Latest UK export data highlights revenue challenges for SMEs

 Breaking News

Latest UK export data highlights revenue challenges for SMEs

Latest UK export data highlights revenue challenges for SMEs
June 09
09:58 2022
Spread the love

The number of UK exporters increased slightly in May 2022 according to the latest Exporter Monitor by Coriolis Technologies and The Institute of Export & International Trade (IOE&IT). However, this overall growth masks a revenue crisis for micro, small and medium-sized exporters.

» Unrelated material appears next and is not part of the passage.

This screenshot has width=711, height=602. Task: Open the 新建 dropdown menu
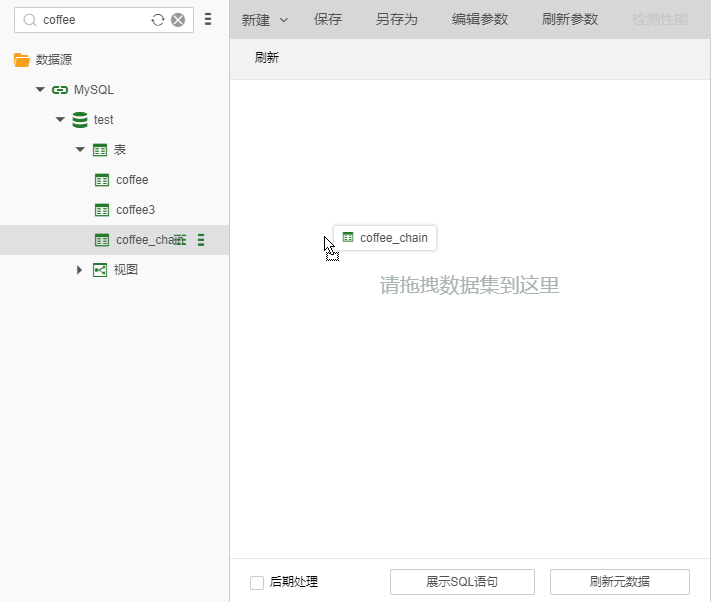[x=265, y=20]
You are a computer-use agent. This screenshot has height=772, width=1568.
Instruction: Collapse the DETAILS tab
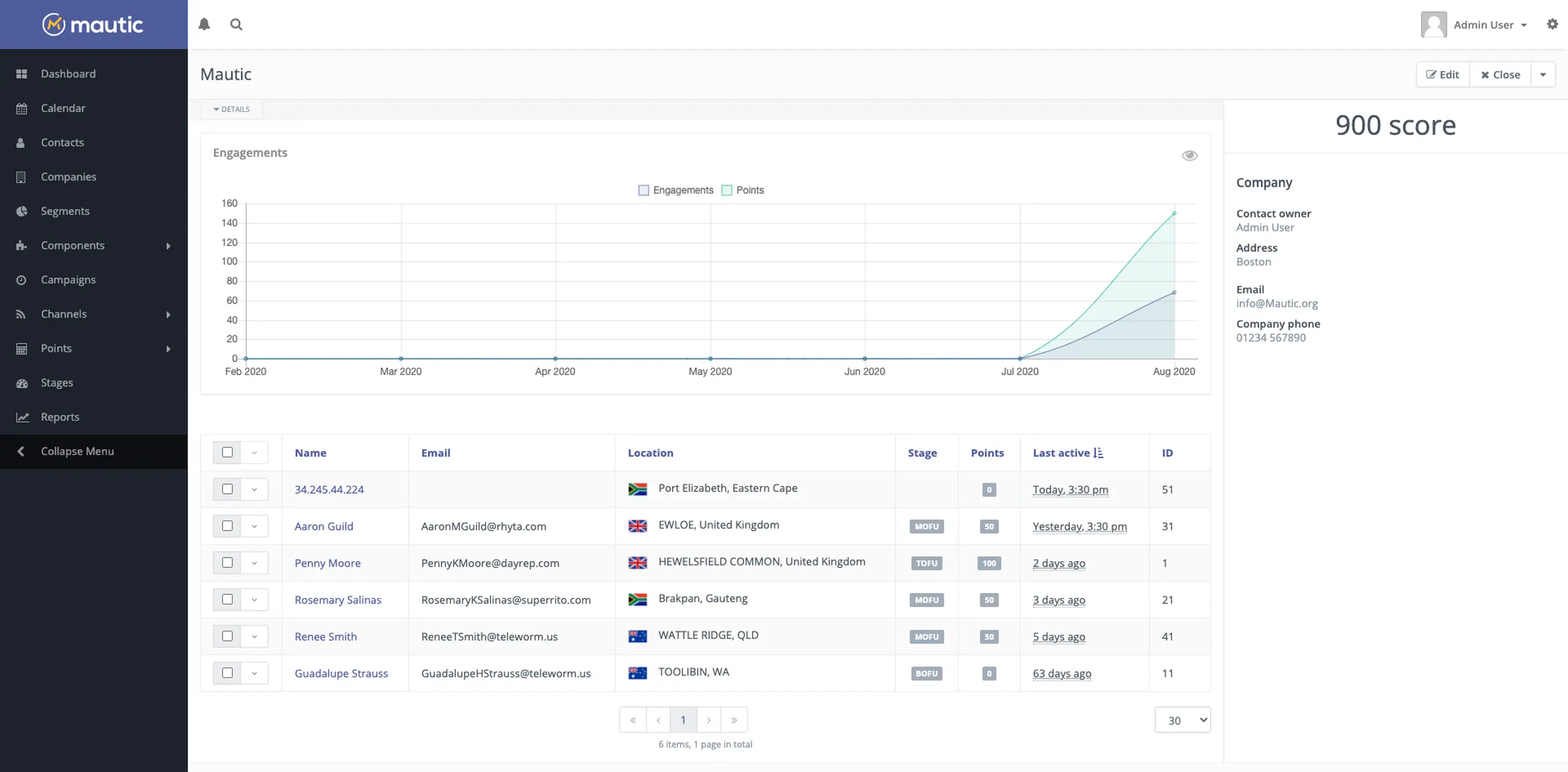232,109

The data suggest that in May 2022 the number of companies exporting from the UK increased by 1%, employment in UK exporting firms by 4% and revenues over all by 3%. However, this increase in revenues was accounted for entirely by higher revenues for the largest businesses. It obscures the fact that micro, small and medium-sized companies all showed drops in revenues compared to last month, of 4%, 6% and 1% respectively.

Last month’s drop in exporter employment and revenues appears, as predicted, to have transferred into the supply chains where smaller and more vulnerable businesses are more prevalent. As the cost-of-living rises, and as exporter revenues decline amongst the nation’s smallest businesses, this will inevitably impact a number of small businesses and how many people they employ. The outlook suggests that this increase will soften into June, given the weaker revenues and an overall pattern over the course of the last year of declining exporter numbers, exporter revenues and exporter employment, it suggests that the full effects of the pandemic, the Russia-Ukraine crisis and Brexit still have to work through the UK trade system.

Coriolis Technologies Chief Executive, Dr Rebecca Harding said: “The data suggest that the long-term viability of UK-originating supply chains is under threat from a decline in revenues amongst smaller exporting businesses. Compared to June 2021 revenues are on average nearly 5% lower with smaller businesses particularly severely hit. The consequences of this for jobs and for the future of UK PLC cannot be understated and the fragility of the UK export sector needs to be acknowledged if we are to find practical solutions and restore trade’s role in contributing to GDP.”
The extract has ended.